More than 30 former students of the school have filed criminal complaints, and a class action lawsuit is seeking $25 million in damages.
A former Christian Centre Academy youth pastor said in an interview with CBC News that the allegations are “100 per cent true.”
Saskatoon police have confirmed an investigation and say they handed the file to Crown prosecutors back in April for consideration of possible charges.
In response, Minister of Education Dustin Duncan stepped in and announced that the province would appoint administrators to oversee operations at three schools — Legacy Christian Academy, Regent Academy in Prince Albert and Grace Christian School in Saskatoon — all of which employ people named in the class action lawsuit.
‘Abdication’ of responsibility
Stefanie Hutchinson and her sister Christina Hutchinson say they are confused and disappointed by the lack of concrete action taken by the provincial government.
The sisters attended Christian Centre Academy from kindergarten to Grade 12.
“What more do they need?” said Stefanie.
The sisters have grave concerns and say the decision to appoint an administrator — rather than removing the teachers from the schools — is baffling.
“It’s a delay in ensuring the safety of the children who will be coming to these schools. It just does not make any sense, except that the ministry is trying to avoid maybe having to make some hard decisions,” said Stefanie. “It’s an abdication, really, of their responsibility.”
Lack of answers
The provincial government has declined to say how many of the 21 people named in the lawsuit remain teachers in Saskatchewan or are involved with the schools being placed under administration.
However, in a statement, the Ministry of Education confirmed that those three schools were placed under administration because they have “someone employed” who was named in the lawsuit.

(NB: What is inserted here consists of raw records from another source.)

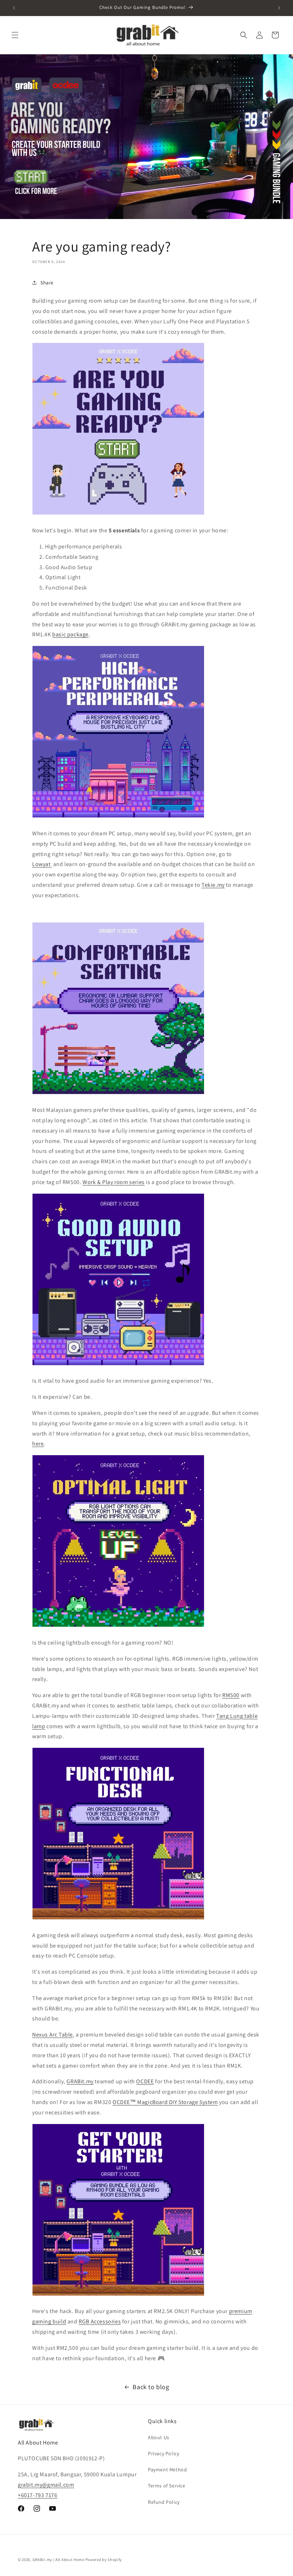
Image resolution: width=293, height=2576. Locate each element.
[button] (15, 35)
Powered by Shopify (103, 2559)
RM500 (230, 1695)
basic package (70, 634)
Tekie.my (213, 885)
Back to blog (151, 2387)
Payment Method (167, 2469)
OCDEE (145, 2081)
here (38, 1443)
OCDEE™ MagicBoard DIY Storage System (165, 2102)
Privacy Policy (163, 2453)
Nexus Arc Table (52, 2034)
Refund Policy (164, 2502)
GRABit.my (79, 2081)
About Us (158, 2437)
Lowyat (42, 864)
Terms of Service (166, 2485)
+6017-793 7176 (37, 2495)
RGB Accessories (100, 2321)
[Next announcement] (279, 8)
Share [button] (47, 282)
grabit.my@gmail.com (46, 2484)
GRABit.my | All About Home (58, 2559)
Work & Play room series (114, 1182)
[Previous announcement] (14, 8)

The province did not provide a response when asked to provide the names of the people from the lawsuit employed at the three schools.
LISTEN| Sask. education minister appoints a special administrator to run 3 private schools
The Morning Edition – Sask16:45Sask. education minister appoints a special administrator to run 3 private schools
Christine says that as a parent, she expects school to be a safe place for her children and that she has a right to know if teachers have had allegations of abuse or any kind of misconduct made against them.

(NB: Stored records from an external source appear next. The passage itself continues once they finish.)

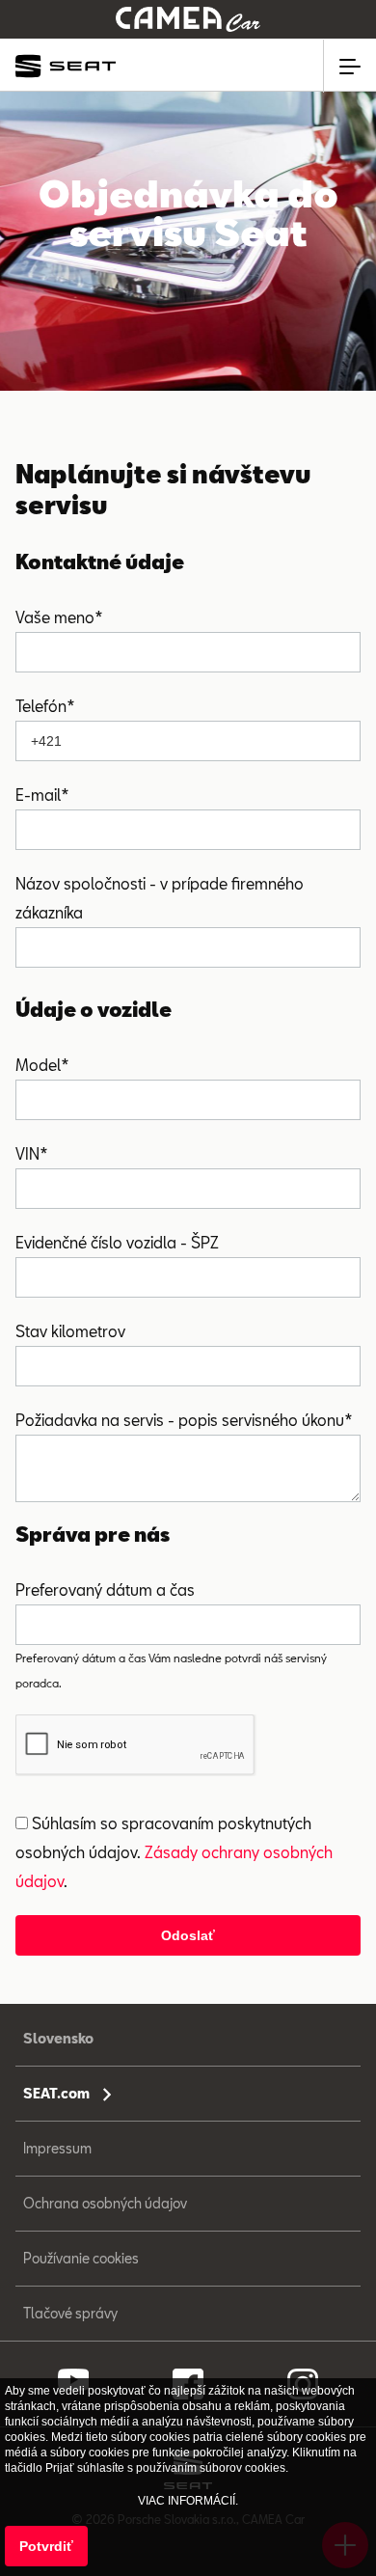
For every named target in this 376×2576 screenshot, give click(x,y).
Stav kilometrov (70, 1331)
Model (38, 1064)
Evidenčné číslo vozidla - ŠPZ (117, 1242)
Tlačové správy (70, 2313)
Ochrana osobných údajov (105, 2203)
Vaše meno (54, 617)
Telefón (41, 706)
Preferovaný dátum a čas (105, 1589)
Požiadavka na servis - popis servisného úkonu (179, 1420)
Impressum (57, 2148)
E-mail (38, 794)
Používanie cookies (81, 2258)
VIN (27, 1153)
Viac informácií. (188, 2500)
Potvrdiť (46, 2546)
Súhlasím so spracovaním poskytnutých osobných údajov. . (174, 1852)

“They should be making the public aware so that they can make decisions for the best interests of them and their families,” she said.
Stefanie agreed, saying that if the province has issues with naming those under scrutiny then at the very least it should make sure they’re removed from positions where they have authority or interact with children.
Regent Academy has not responded to a request for comment.
Grace Christian School in Saskatoon provided a statement saying it welcomed the appointment of an administrator.
“The safety and well-being of our students has always and will always be our primary concern. We’ve always cooperated fully with the Ministry of Education, and will continue to do so,” the statement reads.
Despite being asked, Grace Christian School did not identify who it employs that is named in the lawsuit.
The administrators at each of the schools have yet to be selected, but will be in place by the start of the 2022/2023 school year, according to the Ministry of Education.